:: Selected text ::
------
Installation and Use
Compile
Environmental dependence
CentOS, Ubuntu and Mac OS are all OK (recommend CentOS >= 7.2).
go >= 1.19 required.
gcc >= 5 required.(recommend gcc >= 9 if want to use scann)
cmake >= 3.17 required.
OpenBLAS.
tbb,In CentOS it can be installed by yum. Such as: yum install tbb-devel.x86_64.
RocksDB == 6.2.2 (optional). You don’t need to install it manually, the script installs it automatically. But you need to manually install the dependencies of rocksdb. Please refer to the installation method: https://github.com/facebook/rocksdb/blob/master/INSTALL.md
CUDA >= 9.0, if you want GPU support.
Compile
Enter the GOPATH directory, cd $GOPATH/src mkdir -p github.com/vearch cd github.com/vearch
Download the source code: git clone https://github.com/vearch/vearch.git ($vearch denotes the absolute path of vearch code)
------
:: Given data ::
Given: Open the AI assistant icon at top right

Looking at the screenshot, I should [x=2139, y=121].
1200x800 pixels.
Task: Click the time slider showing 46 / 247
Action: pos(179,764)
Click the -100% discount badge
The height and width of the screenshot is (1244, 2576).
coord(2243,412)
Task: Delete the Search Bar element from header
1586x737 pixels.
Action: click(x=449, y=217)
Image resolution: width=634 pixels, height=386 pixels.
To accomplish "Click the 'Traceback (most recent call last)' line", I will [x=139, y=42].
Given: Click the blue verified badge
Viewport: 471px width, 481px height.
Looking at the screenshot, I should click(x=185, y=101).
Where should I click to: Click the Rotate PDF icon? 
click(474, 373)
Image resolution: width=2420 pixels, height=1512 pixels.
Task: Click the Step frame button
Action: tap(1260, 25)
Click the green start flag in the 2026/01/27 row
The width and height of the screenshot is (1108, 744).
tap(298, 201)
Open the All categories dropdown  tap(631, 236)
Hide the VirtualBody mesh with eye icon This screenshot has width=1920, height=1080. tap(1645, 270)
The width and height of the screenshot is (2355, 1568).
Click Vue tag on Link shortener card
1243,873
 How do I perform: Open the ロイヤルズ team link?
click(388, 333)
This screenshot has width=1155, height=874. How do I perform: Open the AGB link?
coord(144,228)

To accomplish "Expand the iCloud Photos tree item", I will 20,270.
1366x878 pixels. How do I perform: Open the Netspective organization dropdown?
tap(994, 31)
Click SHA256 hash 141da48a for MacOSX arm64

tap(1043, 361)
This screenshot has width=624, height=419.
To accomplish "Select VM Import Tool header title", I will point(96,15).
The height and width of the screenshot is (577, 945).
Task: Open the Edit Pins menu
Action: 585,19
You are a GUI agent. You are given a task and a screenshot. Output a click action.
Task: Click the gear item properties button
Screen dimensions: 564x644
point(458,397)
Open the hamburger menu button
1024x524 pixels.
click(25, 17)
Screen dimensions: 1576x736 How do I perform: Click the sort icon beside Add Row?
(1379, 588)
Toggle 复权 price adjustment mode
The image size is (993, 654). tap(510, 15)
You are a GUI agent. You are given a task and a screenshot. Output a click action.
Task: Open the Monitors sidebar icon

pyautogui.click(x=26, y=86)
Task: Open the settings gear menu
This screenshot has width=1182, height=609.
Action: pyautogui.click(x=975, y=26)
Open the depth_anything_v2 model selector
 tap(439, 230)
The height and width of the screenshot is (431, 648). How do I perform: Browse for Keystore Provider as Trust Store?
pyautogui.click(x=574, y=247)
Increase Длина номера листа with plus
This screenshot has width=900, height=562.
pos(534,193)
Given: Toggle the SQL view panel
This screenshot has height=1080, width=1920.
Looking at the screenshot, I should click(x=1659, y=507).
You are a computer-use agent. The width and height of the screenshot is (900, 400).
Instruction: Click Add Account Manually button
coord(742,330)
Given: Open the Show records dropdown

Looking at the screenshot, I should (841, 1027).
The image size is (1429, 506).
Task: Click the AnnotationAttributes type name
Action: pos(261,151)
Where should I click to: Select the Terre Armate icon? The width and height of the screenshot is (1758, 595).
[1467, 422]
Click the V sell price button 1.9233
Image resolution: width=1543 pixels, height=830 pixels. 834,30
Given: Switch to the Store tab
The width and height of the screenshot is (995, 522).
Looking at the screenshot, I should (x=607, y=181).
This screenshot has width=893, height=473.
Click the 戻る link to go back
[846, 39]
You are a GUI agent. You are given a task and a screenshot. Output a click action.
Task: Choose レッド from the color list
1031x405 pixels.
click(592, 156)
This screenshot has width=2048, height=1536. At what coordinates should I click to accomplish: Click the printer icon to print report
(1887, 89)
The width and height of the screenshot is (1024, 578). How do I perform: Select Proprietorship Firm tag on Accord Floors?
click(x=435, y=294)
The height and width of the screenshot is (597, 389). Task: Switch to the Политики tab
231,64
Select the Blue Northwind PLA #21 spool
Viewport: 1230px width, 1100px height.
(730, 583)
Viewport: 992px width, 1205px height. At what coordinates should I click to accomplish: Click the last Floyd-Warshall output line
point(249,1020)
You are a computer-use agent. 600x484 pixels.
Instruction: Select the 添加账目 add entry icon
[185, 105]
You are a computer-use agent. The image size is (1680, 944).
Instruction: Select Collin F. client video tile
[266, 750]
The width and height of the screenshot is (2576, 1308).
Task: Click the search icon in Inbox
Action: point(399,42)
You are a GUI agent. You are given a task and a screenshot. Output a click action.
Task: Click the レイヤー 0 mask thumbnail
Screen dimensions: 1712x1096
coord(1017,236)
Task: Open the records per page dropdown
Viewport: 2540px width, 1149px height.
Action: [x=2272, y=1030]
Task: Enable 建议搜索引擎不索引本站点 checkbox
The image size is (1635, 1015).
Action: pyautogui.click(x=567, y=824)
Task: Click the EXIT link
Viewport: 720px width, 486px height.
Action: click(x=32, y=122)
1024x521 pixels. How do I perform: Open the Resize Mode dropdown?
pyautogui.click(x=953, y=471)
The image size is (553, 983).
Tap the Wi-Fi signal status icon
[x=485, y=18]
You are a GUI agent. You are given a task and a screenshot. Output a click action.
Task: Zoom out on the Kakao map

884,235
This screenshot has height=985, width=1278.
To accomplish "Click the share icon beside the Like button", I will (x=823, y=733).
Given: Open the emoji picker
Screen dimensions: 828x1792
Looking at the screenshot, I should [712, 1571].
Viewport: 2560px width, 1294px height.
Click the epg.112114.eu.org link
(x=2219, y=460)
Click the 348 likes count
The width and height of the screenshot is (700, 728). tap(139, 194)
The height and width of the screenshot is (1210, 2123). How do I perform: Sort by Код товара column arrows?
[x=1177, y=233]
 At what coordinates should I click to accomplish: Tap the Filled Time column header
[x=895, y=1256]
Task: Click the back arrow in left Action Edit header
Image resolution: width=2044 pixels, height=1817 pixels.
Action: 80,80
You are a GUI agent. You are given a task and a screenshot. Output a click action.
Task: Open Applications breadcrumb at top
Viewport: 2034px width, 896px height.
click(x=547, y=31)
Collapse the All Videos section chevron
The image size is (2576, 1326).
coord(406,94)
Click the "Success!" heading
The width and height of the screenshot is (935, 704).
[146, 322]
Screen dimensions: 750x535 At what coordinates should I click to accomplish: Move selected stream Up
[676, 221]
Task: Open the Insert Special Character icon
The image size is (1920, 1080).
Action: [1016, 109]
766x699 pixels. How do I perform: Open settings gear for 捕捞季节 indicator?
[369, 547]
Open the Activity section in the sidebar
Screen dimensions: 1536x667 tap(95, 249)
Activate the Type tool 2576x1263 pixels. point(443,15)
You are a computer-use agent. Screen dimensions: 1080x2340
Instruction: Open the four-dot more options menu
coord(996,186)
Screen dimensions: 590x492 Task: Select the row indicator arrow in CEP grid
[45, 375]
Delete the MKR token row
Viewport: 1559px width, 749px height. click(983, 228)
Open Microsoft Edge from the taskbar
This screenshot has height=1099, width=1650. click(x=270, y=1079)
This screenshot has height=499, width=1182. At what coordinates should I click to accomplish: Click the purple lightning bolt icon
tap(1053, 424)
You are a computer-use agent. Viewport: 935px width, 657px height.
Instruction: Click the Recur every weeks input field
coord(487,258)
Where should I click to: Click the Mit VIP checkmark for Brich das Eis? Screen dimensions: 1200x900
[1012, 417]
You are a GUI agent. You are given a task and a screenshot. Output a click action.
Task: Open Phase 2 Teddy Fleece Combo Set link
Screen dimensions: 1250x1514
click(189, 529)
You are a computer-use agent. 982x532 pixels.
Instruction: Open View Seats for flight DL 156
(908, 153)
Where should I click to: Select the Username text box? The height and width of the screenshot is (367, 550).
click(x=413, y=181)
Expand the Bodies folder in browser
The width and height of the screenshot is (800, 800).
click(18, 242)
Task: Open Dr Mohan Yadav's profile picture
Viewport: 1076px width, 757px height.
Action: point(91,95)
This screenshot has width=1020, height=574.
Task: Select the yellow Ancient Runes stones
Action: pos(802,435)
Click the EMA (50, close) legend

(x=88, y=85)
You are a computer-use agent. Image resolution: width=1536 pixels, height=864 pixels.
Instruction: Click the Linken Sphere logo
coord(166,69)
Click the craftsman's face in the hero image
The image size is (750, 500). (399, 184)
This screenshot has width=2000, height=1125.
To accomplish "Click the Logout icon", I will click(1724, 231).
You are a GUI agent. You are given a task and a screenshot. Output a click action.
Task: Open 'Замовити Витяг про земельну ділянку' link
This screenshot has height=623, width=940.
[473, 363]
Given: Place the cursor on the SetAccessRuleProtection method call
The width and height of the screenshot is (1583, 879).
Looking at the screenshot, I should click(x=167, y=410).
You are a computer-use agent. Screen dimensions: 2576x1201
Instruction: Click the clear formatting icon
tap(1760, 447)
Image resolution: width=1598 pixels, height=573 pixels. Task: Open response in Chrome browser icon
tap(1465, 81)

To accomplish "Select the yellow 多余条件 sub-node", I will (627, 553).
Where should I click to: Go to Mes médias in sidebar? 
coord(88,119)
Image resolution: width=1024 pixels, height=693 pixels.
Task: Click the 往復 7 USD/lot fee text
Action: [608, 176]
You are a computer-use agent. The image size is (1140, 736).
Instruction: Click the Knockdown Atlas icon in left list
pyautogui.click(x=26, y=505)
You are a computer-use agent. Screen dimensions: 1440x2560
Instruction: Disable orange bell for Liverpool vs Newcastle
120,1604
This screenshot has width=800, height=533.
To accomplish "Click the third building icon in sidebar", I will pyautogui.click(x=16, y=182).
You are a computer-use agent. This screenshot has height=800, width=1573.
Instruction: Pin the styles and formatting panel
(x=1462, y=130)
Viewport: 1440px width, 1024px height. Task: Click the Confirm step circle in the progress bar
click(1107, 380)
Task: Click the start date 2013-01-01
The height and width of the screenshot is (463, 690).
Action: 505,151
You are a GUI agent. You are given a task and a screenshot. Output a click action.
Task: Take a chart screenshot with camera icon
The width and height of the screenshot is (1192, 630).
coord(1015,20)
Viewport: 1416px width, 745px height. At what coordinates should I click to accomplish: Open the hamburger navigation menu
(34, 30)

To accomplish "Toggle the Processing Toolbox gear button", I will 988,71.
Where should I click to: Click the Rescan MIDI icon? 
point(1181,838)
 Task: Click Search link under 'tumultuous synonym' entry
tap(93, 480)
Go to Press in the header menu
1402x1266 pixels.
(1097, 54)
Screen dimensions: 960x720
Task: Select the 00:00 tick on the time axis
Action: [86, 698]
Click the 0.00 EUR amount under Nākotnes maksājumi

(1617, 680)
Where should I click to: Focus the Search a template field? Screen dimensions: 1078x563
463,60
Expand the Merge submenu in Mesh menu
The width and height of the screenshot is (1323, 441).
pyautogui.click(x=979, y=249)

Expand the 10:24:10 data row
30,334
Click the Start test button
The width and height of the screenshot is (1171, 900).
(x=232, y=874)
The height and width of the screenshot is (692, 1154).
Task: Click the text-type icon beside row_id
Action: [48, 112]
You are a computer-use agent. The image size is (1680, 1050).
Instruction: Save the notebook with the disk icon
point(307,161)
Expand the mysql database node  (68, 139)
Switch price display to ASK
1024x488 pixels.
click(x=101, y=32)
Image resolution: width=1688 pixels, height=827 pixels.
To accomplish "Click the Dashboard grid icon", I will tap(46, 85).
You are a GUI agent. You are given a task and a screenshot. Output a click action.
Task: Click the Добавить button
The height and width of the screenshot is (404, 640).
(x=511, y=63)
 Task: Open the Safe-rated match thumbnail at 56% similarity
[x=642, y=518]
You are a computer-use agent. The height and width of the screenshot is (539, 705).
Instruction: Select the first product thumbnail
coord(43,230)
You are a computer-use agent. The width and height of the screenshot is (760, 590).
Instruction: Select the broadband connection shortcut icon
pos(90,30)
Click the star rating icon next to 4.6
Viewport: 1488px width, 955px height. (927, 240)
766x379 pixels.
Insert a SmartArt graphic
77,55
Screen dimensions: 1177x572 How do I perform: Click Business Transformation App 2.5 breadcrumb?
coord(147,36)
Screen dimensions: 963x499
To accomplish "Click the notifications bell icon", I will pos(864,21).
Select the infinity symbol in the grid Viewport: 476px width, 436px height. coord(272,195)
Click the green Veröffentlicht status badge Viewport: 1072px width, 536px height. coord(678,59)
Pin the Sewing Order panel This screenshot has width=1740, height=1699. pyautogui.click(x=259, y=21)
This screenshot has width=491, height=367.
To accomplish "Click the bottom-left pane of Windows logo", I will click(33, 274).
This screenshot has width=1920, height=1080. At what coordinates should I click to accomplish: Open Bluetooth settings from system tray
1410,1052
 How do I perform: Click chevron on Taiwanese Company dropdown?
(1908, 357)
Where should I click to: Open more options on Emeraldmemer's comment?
------
:: Set tasks ::
• A. Retype the passage of the installation guide starting with "cmake >= 3.17" and going on through "of vearch code)", word for word.
• B. Echo the records word for word, starting with their first line and going on through the line with "Looking at the screenshot, I should click(x=185, y=101).", including both of those lines.
The installation guide and the records have nothing to do with each other.

:: Solutions below ::
• A.
cmake >= 3.17 required.
OpenBLAS.
tbb,In CentOS it can be installed by yum. Such as: yum install tbb-devel.x86_64.
RocksDB == 6.2.2 (optional). You don’t need to install it manually, the script installs it automatically. But you need to manually install the dependencies of rocksdb. Please refer to the installation method: https://github.com/facebook/rocksdb/blob/master/INSTALL.md
CUDA >= 9.0, if you want GPU support.
Compile
Enter the GOPATH directory, cd $GOPATH/src mkdir -p github.com/vearch cd github.com/vearch
Download the source code: git clone https://github.com/vearch/vearch.git ($vearch denotes the absolute path of vearch code)

• B.
Given: Open the AI assistant icon at top right

Looking at the screenshot, I should [x=2139, y=121].
1200x800 pixels.
Task: Click the time slider showing 46 / 247
Action: pos(179,764)
Click the -100% discount badge
The height and width of the screenshot is (1244, 2576).
coord(2243,412)
Task: Delete the Search Bar element from header
1586x737 pixels.
Action: click(x=449, y=217)
Image resolution: width=634 pixels, height=386 pixels.
To accomplish "Click the 'Traceback (most recent call last)' line", I will [x=139, y=42].
Given: Click the blue verified badge
Viewport: 471px width, 481px height.
Looking at the screenshot, I should click(x=185, y=101).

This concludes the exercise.